[Exim] Exim + DSPAM Howto (+SpamAssassin) [Update]

Top Page
Delete this message
Reply to this message
Author: Troy Engel
Date:  
To: exim users, dspam users
Subject: [Exim] Exim + DSPAM Howto (+SpamAssassin) [Update]
(I received a good number of requests again for this after a recent post
to exim-users regarding my almost 100% DSPAM effectiveness;
feedback/bugfixes/etc welcome, let's help each other out.)

Forward 5/12/2004: this is an update to the original Howto posted 14 &
16 April 2004 to dspam-users mailing list; mainly to fix the X_DSPAM
header issue and remove the idea of using Spamassassin to train DSPAM
initially; in real life, this turns out to cause worse DSPAM behaviour
rather than help it.

So, the howto now includes a basic way for a user to opt out of either.
Don't feed your SA caught spam to DSPAM! You can, however, use them both
at once safely and get the best of both worlds until your DSPAM is trained.
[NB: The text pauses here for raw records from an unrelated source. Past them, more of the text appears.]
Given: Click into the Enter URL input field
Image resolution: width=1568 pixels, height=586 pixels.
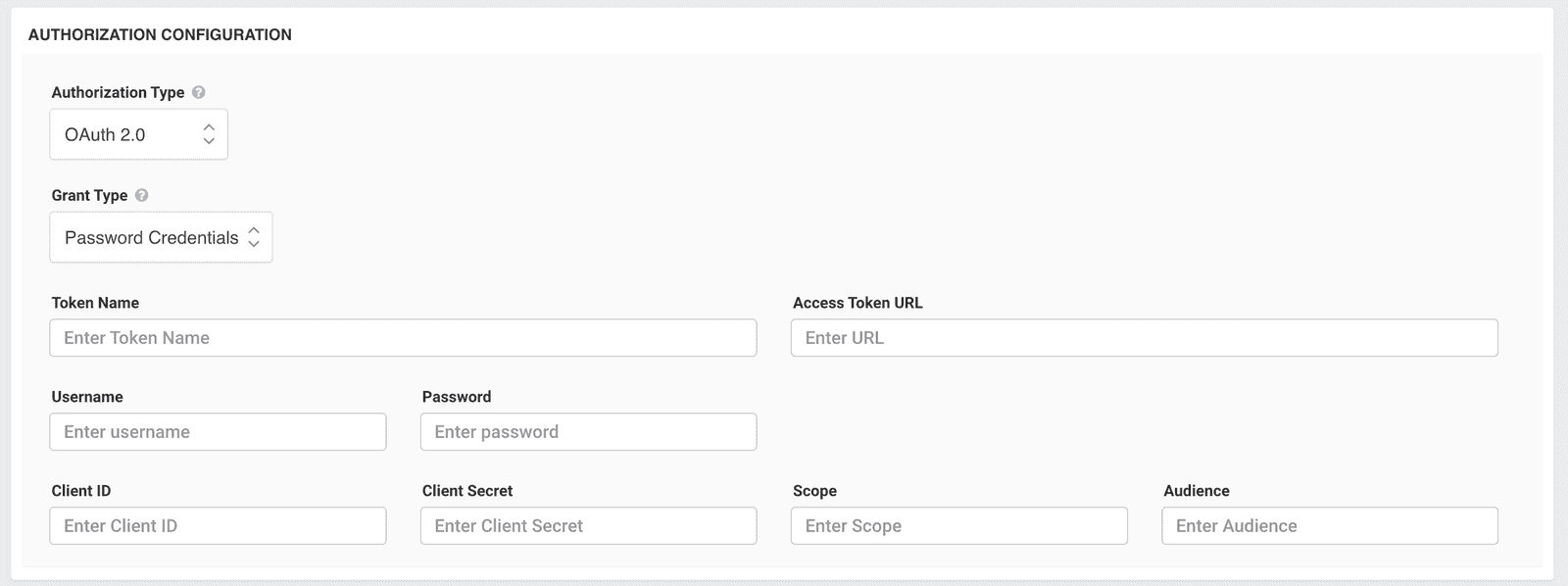Looking at the screenshot, I should tap(1144, 338).
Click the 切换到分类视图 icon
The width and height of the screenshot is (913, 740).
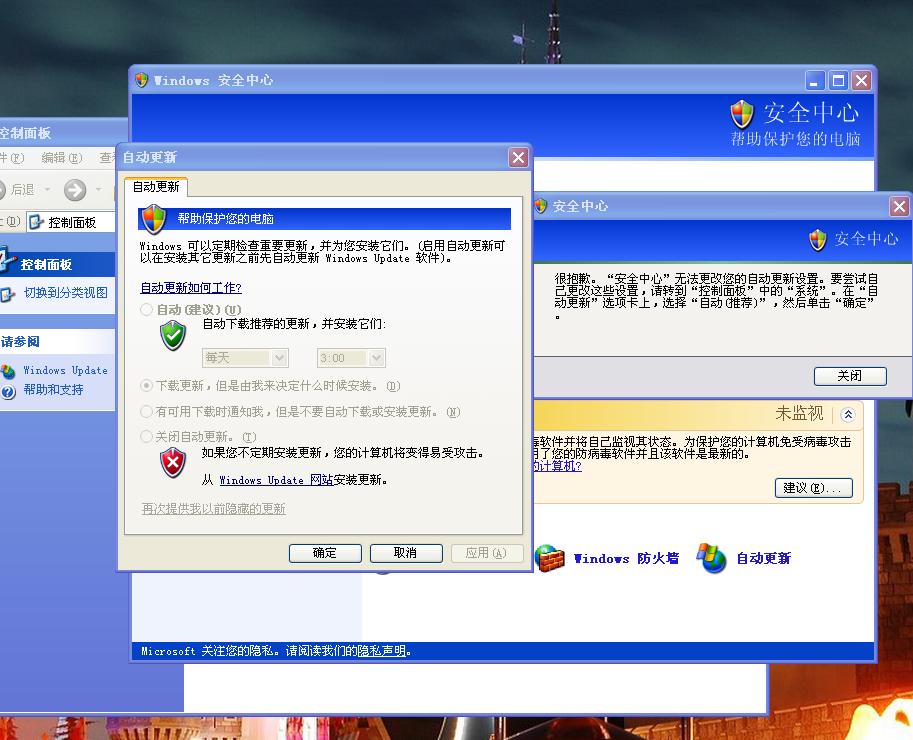point(8,294)
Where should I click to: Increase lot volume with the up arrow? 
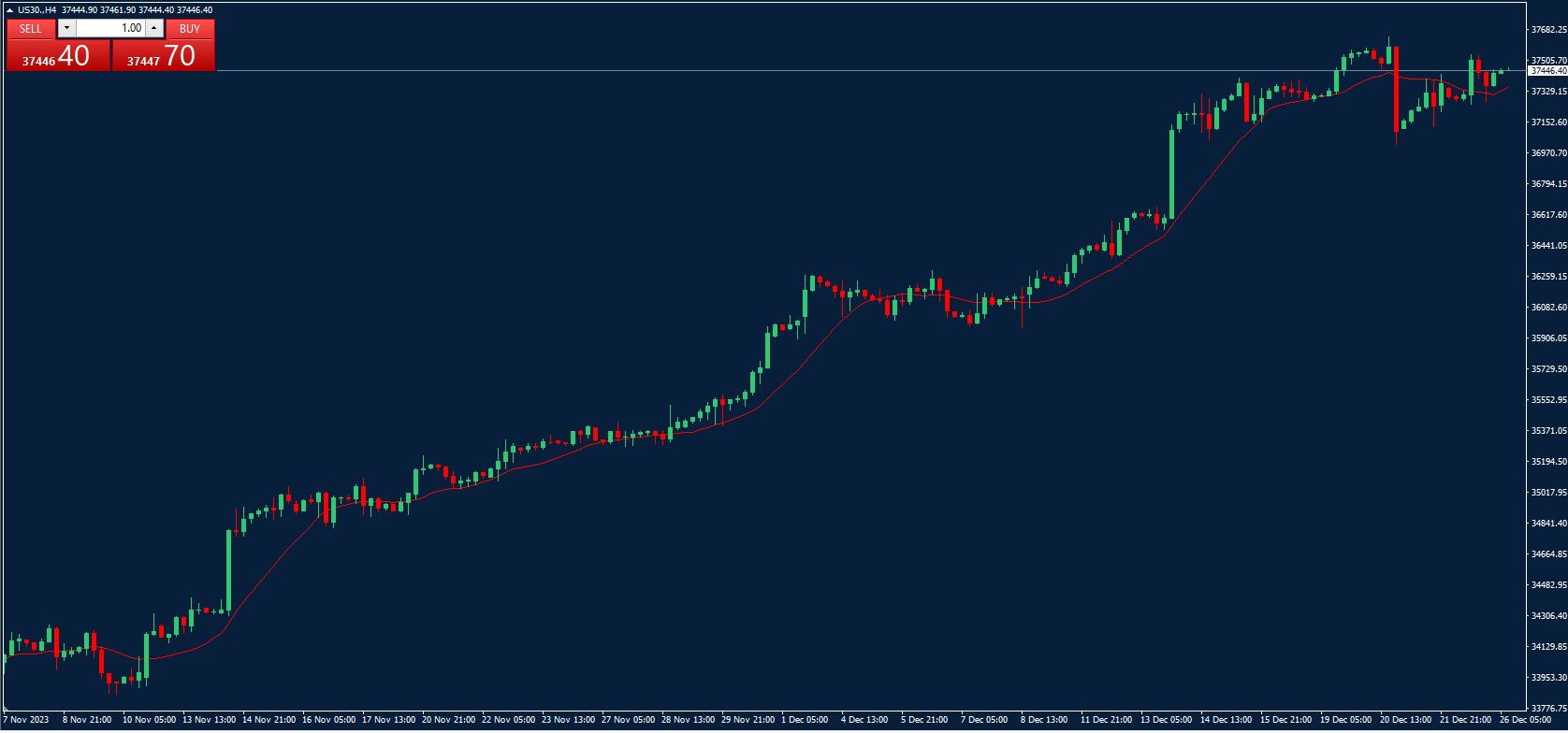point(154,28)
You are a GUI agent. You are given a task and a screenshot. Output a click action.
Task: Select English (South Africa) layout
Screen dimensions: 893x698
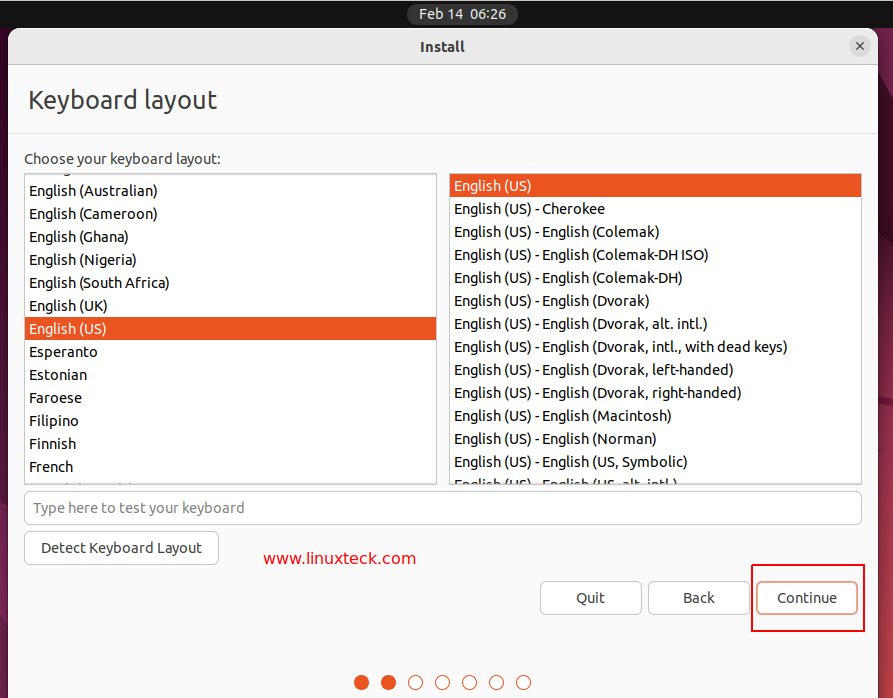click(99, 282)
Bug alert: DSPAM version 2.10.6 appears to have a bug when using
"globaluser", in that it breaks the "spam-<user>@" (dspam_addspam
transport) usage for everyone. See dspam-users mailing list.

=====

Hopefully this will help get some folks started down the right path --
it's a combination of Richard Welty's stuff, the dspam README, my
configs and so forth. If you find errors or a better way to do things,
let me know!

- exim 4.3x, dspam 2.10.x, spamassassin (SA) 2.6x
- SA and DSPAM configured together in exim.conf
- db3/db4 used here, not MySQL; you could easily combine Richard's MySQL
configs with this
- SA RPMs used from Theo Van Dinter (stock, no mods)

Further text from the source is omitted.